Zum Finanzierungsproblem der hoch verschuldeten Mobilfunkkonzerne gesellt sich die ketzerische Frage, ob UMTS überhaupt einen Markt haben wird. Andere, auf GSM basierende Standards wie GPRS, HSCSD oder Edge, sind ähnlich leistungsfähig und die Kosten für die Aufrüstung der GSM-Netze entsprechen nur einem Bruchteil der UMTS-Kosten. Gleichzeitig lauert mit so genannten Wireless LAN-Lösungen ein leistungsfähiger Konkurrent. Und nicht nur die Mobilfunkkonzerne leiden. Auch die Netzwerkausrüster wie Ericsson (Stockholm: ERICb.ST - Nachrichten) , Alcatel und Nortel bezahlten das UMTS-Debakel mit rückläufigem Umsatz und Schuldenbergen. UMTS entwickelte sich vom Segen zum Fluch, vom gesunden Vitamin C zum schädlichen Virus.
Die ersten UMTS-Aussteiger
Ausdruck dieses Pessimismus ist die Malaise der Anbieter. Quam, ein Joint-Venture der spanischen Telefónica und der finnischen Sonera, hat sich jüngst als erster aus dem UMTS-Geschäft in Deutschland verabschiedet. Auch bei der Mobilcom (Xetra: 662240.DE - Nachrichten - Forum) sieht es düster aus, obwohl der Büdelsdorfer Konzern mit einem Bankenkonsortium nun eine Stundung seiner fälligen UMTS-Kredite vereinbaren konnte. Allerdings steht diese Stundung unter dem Vorbehalt, dass France Télécom sein Engagement bei Mobilcom aufrecht erhält.
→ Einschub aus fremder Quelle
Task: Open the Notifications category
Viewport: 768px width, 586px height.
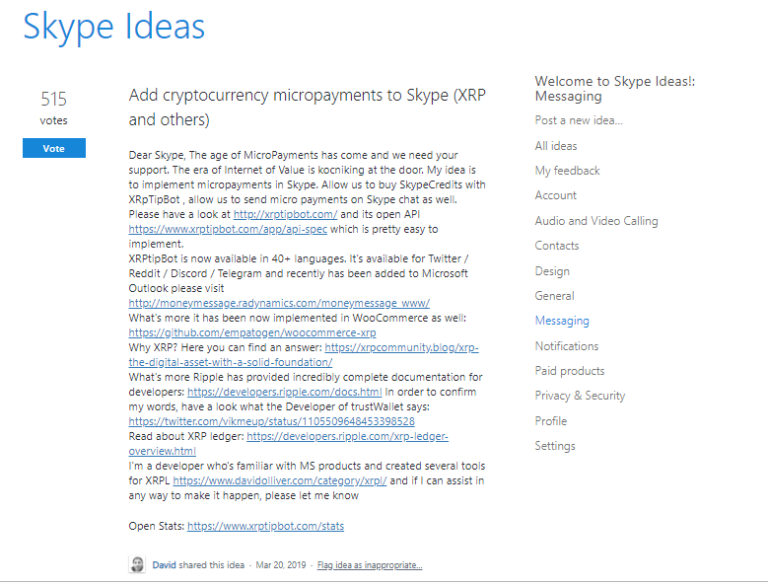Action: [566, 346]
Für den mit rund 70 Milliarden Euro verschuldeten französischen Konzern eine kaum tragbare Belastung.
Der UMTS-Start in Deutschland verzögert sich unterdessen weiter. Einzig VodafoneD2 will noch in diesem Jahr an den Start gehen - doch solche Prognosen wurden schon öfter aufgegeben. T-Mobile, E-Plus und O2 planen den Beginn für 2003. Bislang, und das sagt sehr viel, ist UMTS nur auf der kleinen britischen Insel Man im Testbetrieb.
Hat UMTS überhaupt einen Markt?
Eine Hoffnung bleibt noch für den einst hochgelobten Standard. Die Kapazitäten der GSM-Netze werden mittelfristig nicht reichen. Man merkt es als Nutzer zu Silvester oder Neujahr, wenn die halbe Republik telefoniert und man selbst aufgrund der Netzüberlastung keine Verbindung erhält. UMTS schafft genug Kapazität. Zudem werden die Sprechverbindungen qualitativ deutlich besser, vergleichbar mit einer Festnetzverbindung.
Besinnung auf die Realität
Ursprünglich waren diese Aspekte auch der Hintergrund und das Ziel für die Entwicklung von UMTS - plus dem Vorteil, dass es sich um einen globalen Standard handelt. Für die Sprachübertragung ist UMTS demnach ein Fortschritt. Doch die Ironie der Geschichte: Die Mobilfunkkonzerne gingen eigentlich davon aus, dass die Daten- und nicht die Stimmübertragung bei UMTS der große Umsatzgenerator sein würde. Vielleicht sollte man sich von diesem Traum verabschieden und der UMTS-Vision endlich ein realistisches Antlitz geben.